Affidavit of Small Estate. Small estates generally have an easier path through the probate process. You can use this affidavit to inform the court that the estate in question actually qualifies as a "small estate", which is usually capped around $150,000. Note that residents of New Hampshire, Kentucky, and Georgia should not use this document.
Affidavit of Residence. This legal document simply allows to state your place of residence and is often used right after you have moved but have not submitted the paperwork to the DMV or other government agencies. You may need it to send your child to a school in your new area, get a parking permit for a busy part of your city, or sometimes, swear to a court or business you actually reside at a certain address. In other words, when you need to prove where you live, use an Affidavit of Residence.
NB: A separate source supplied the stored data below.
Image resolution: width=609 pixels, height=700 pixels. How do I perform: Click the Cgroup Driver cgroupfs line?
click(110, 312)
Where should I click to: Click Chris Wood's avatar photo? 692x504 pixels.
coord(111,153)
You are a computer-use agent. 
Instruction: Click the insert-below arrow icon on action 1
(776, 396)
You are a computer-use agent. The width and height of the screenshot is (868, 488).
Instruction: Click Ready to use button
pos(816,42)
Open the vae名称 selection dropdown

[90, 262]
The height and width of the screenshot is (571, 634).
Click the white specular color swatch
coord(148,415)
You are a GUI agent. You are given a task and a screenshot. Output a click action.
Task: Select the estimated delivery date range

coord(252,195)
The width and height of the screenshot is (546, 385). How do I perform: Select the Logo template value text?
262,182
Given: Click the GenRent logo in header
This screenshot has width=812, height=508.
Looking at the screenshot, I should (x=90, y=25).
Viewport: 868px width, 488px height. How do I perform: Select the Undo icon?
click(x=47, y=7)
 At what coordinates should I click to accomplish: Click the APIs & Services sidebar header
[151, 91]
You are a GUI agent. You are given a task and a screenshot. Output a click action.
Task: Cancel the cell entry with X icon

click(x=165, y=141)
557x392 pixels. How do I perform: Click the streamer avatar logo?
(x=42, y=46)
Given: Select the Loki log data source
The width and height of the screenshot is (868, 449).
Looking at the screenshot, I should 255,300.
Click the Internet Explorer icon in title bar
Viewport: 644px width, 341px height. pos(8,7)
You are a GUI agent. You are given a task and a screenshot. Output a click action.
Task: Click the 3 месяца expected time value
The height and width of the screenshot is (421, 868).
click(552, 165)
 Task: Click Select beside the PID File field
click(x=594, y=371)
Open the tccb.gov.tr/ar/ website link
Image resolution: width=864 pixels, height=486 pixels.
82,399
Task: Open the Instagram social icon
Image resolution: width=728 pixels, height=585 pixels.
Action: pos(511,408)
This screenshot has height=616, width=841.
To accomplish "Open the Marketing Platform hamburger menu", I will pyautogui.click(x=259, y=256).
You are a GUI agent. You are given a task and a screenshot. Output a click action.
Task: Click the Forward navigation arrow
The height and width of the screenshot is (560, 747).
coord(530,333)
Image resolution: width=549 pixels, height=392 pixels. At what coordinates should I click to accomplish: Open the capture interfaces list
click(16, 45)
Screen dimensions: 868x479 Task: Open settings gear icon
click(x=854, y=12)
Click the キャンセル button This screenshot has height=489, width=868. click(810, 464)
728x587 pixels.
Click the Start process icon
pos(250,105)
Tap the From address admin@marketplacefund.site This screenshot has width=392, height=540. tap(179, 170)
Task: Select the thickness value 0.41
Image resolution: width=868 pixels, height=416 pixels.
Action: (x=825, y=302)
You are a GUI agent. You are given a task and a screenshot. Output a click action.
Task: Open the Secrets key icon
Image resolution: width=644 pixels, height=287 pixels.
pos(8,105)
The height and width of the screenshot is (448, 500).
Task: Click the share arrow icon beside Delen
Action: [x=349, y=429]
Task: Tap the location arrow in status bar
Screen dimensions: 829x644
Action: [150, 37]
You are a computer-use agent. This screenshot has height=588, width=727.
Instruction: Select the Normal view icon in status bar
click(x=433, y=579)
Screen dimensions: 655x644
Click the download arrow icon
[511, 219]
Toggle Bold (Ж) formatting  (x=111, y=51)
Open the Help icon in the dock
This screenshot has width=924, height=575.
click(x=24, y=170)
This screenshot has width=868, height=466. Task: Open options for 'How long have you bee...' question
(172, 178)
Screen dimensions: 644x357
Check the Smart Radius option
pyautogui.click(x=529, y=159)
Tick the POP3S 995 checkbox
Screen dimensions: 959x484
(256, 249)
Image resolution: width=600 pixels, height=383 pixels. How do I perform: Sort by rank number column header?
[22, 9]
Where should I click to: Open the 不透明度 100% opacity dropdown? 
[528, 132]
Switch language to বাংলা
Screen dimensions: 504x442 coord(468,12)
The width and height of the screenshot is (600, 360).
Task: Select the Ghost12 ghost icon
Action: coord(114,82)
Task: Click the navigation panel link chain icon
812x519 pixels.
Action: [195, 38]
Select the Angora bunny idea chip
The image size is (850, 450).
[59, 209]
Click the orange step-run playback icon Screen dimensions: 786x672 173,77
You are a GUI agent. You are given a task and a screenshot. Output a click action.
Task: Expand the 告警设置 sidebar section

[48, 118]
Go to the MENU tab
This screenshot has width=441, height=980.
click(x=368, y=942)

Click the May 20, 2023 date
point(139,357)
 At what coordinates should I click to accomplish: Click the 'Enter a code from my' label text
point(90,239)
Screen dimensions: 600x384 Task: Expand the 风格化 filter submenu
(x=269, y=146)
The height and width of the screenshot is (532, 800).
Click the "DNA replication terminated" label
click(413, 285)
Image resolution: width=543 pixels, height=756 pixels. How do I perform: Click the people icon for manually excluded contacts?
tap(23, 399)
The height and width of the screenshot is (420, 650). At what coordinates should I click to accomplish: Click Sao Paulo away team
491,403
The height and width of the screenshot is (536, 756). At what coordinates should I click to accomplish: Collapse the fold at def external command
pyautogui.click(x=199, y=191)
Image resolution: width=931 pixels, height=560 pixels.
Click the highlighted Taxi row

Affidavit of Name Change. If you go by a name different than your birth name but have not gotten around to officially changing it through the court, use an affidavit of name change. Typically, another person (most often your spouse or a blood relative) will sign this and swear that you use a name different from your what is on your birth certificate.
Affidavit of Heirship. In the event that someone passes away without a will, an Affidavit of Heirship can be used to insure that the deceased s heirs and next of kin gain control of his or her property. Generally, this affidavit will need to be witnessed by people who do not stand to benefit from the deceased s estate and it can be instrumental in avoiding the often costly and lengthy probate process.